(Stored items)
↓

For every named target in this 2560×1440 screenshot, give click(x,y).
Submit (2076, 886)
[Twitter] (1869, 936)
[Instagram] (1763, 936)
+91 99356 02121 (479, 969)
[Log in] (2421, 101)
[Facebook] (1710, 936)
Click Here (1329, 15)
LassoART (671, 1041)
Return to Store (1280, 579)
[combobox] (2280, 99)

↑

What is being asked:
Your answer should be the lines from the one containing "[Instagram] (1763, 936)" to the end of the entries above, restated exactly and alone.

Exercise answer:
[Instagram] (1763, 936)
+91 99356 02121 (479, 969)
[Log in] (2421, 101)
[Facebook] (1710, 936)
Click Here (1329, 15)
LassoART (671, 1041)
Return to Store (1280, 579)
[combobox] (2280, 99)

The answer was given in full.